Work item:
Which lines run from the line with "The height and" to the end of the entries? Write out exactly those, leaving out the pictures.
======== Information
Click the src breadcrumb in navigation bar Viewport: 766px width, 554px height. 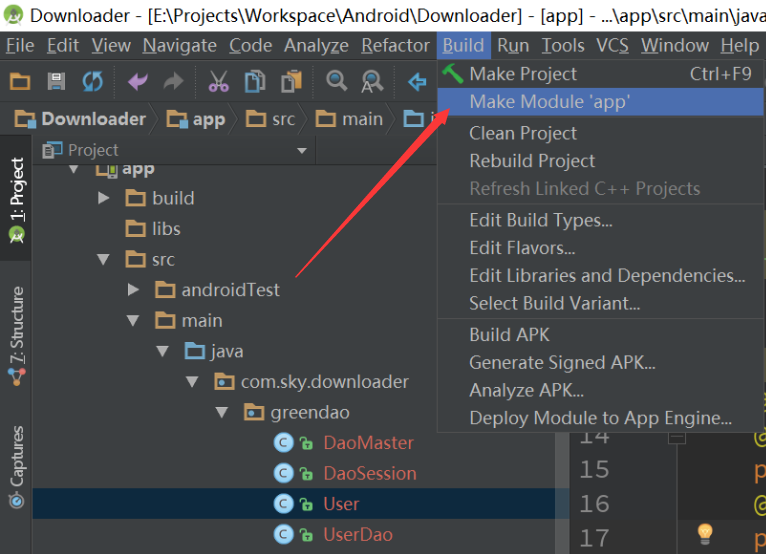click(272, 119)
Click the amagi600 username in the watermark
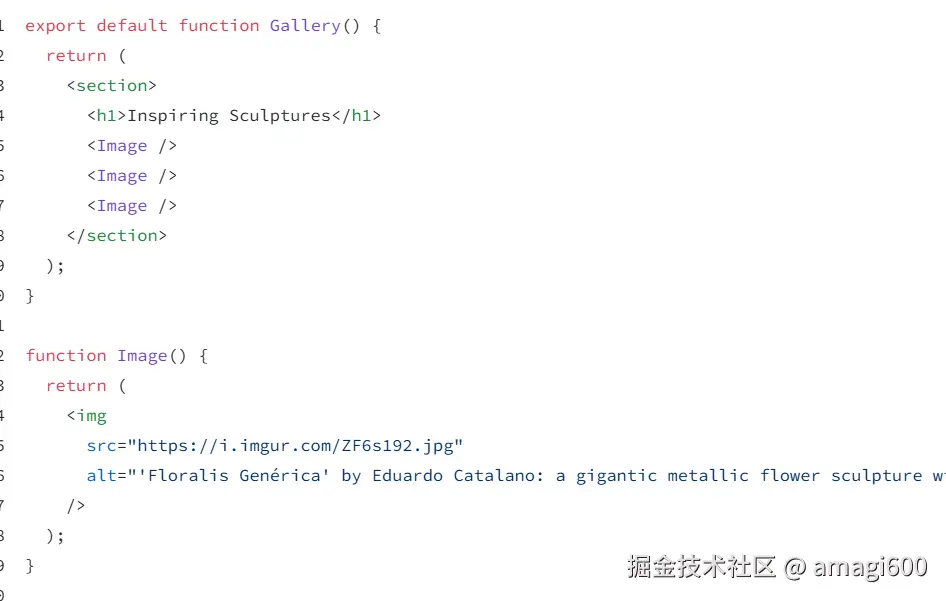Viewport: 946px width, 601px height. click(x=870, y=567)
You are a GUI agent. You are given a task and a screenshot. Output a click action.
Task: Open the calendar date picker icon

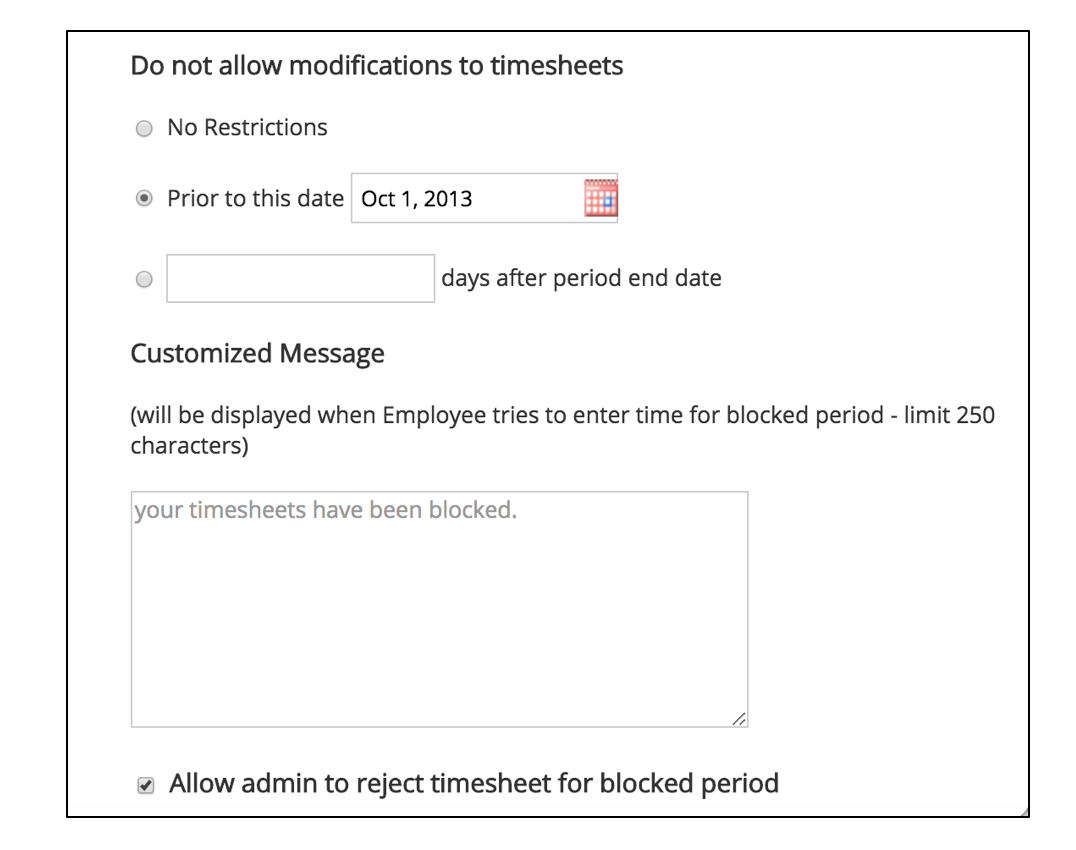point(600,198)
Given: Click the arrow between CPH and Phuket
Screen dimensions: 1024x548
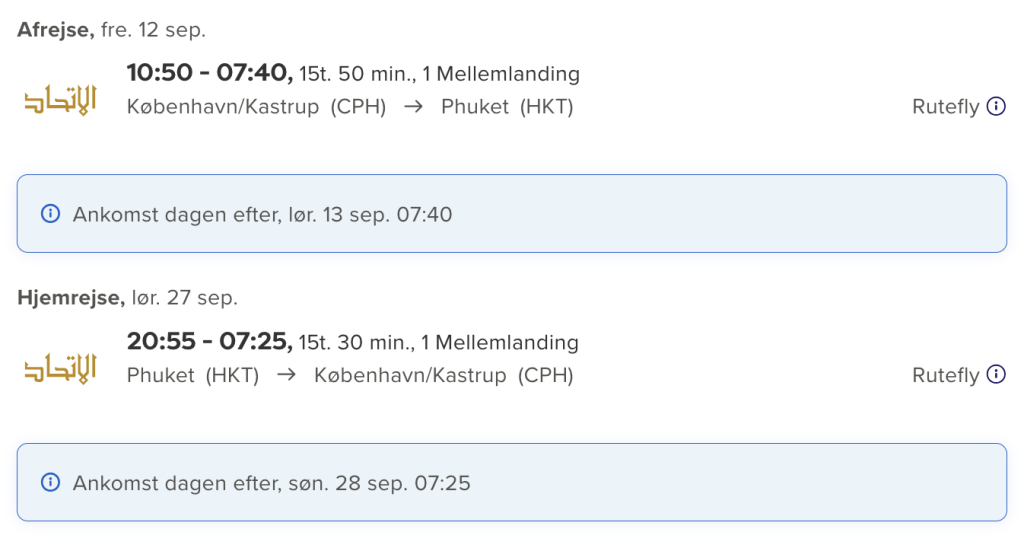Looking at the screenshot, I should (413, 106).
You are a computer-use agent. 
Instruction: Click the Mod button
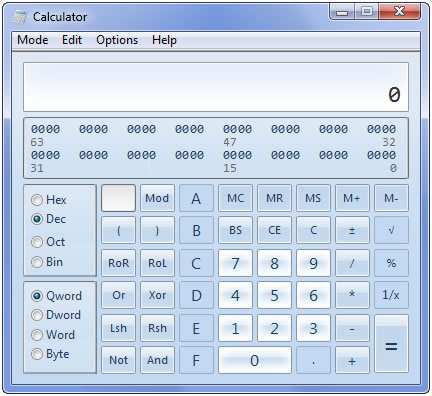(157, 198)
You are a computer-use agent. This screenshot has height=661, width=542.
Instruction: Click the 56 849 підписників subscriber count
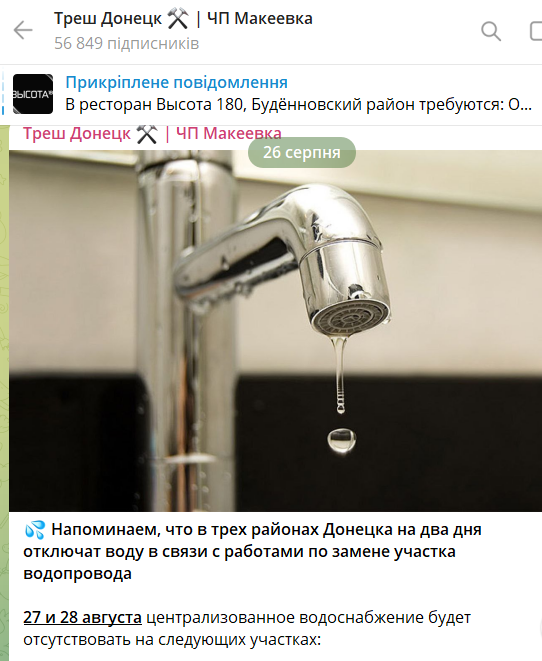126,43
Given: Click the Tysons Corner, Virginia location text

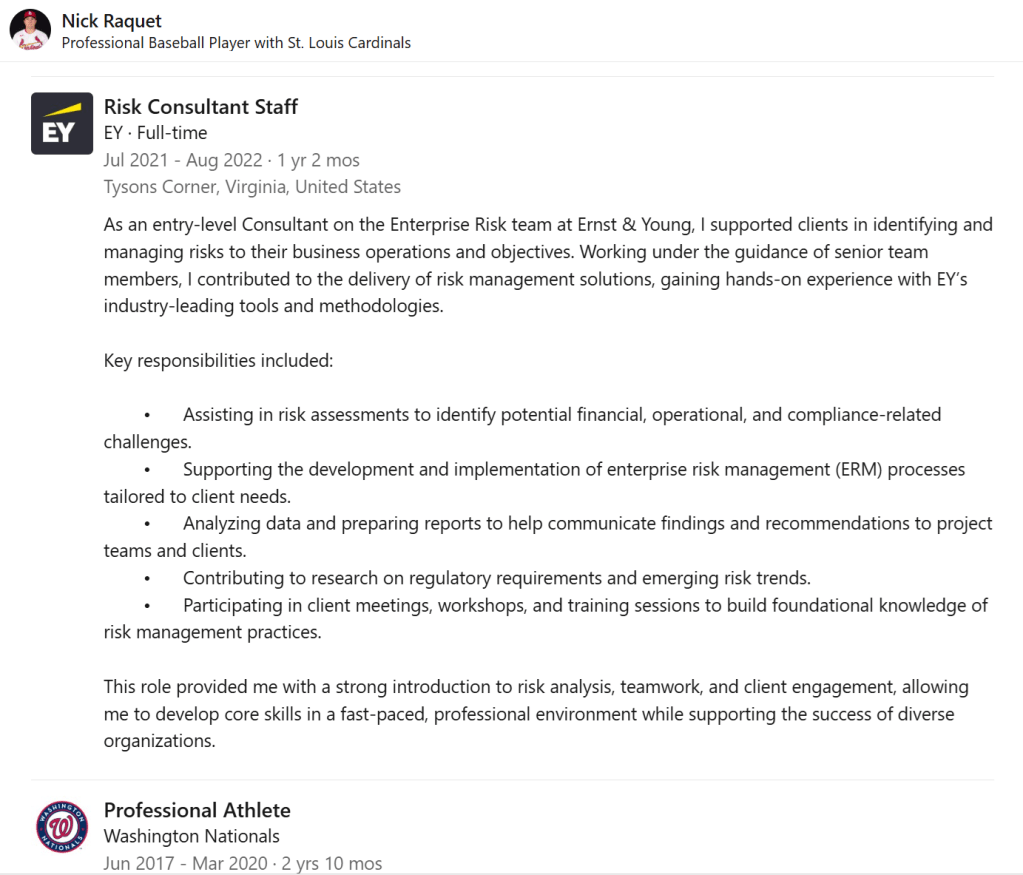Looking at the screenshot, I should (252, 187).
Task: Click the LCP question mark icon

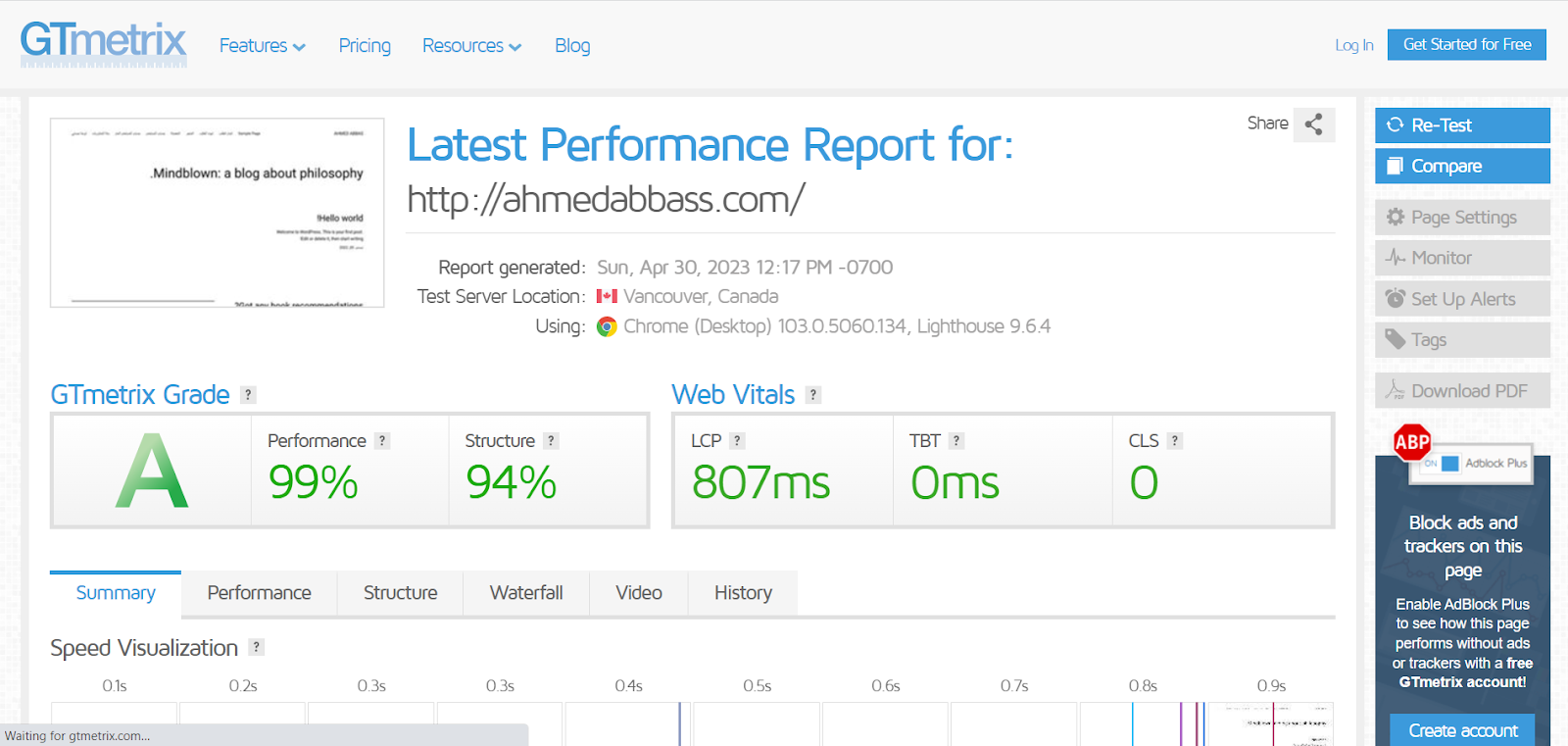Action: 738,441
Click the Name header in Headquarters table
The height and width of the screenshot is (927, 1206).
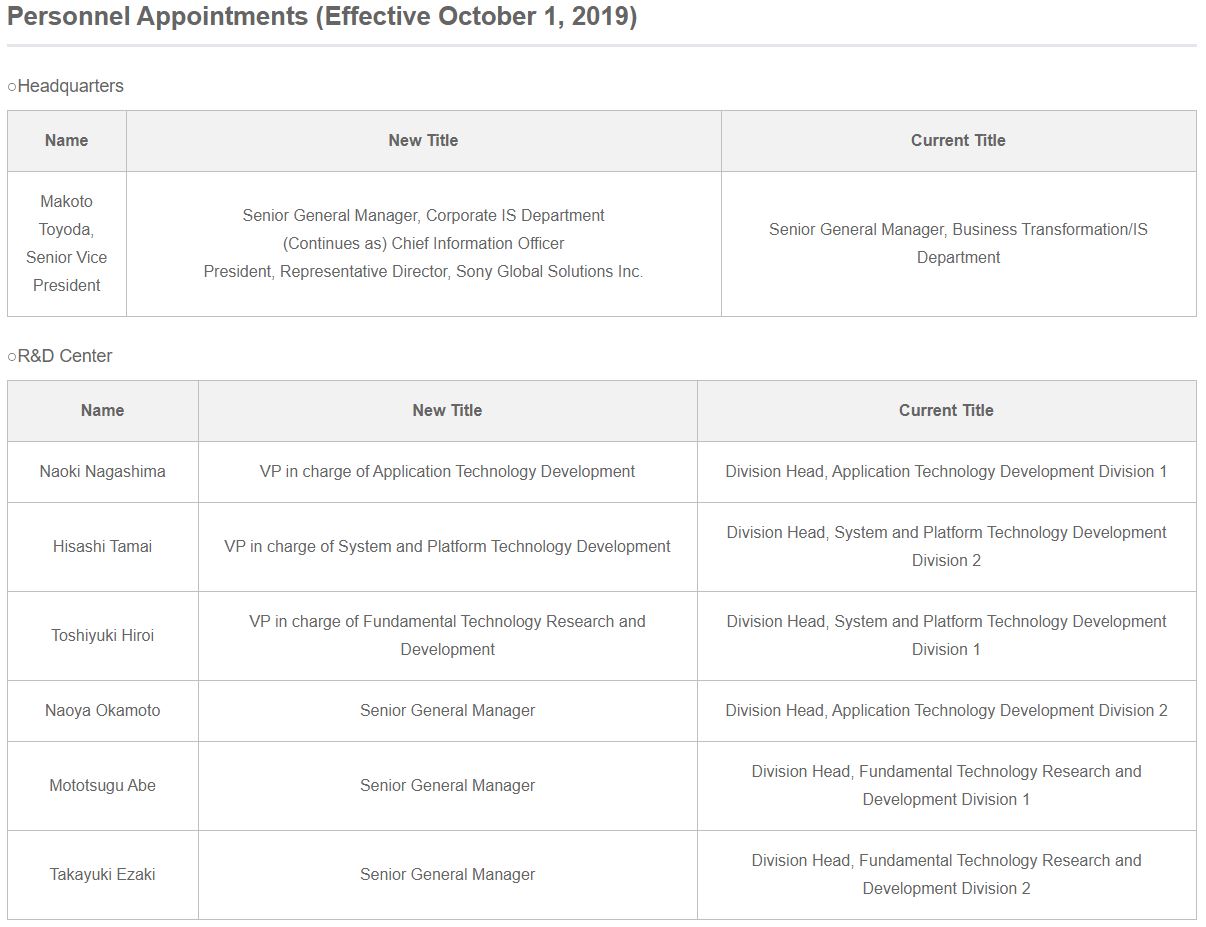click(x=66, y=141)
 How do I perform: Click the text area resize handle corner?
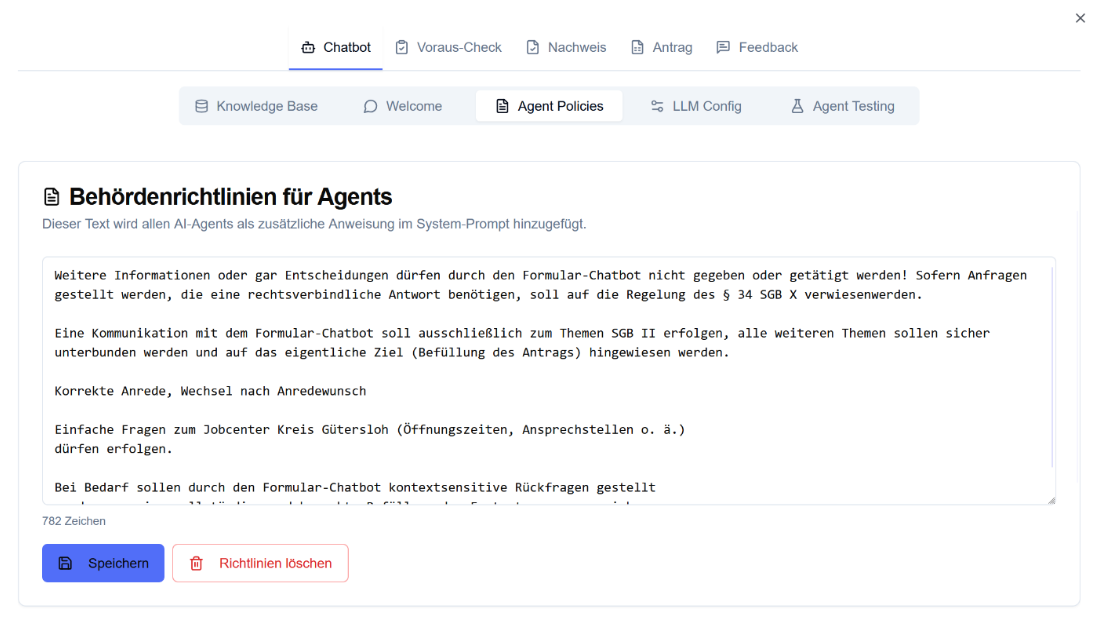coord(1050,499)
================
Your solution:
The height and width of the screenshot is (927, 1206).
click(x=66, y=141)
 How do I perform: Click the text area resize handle corner?
coord(1050,499)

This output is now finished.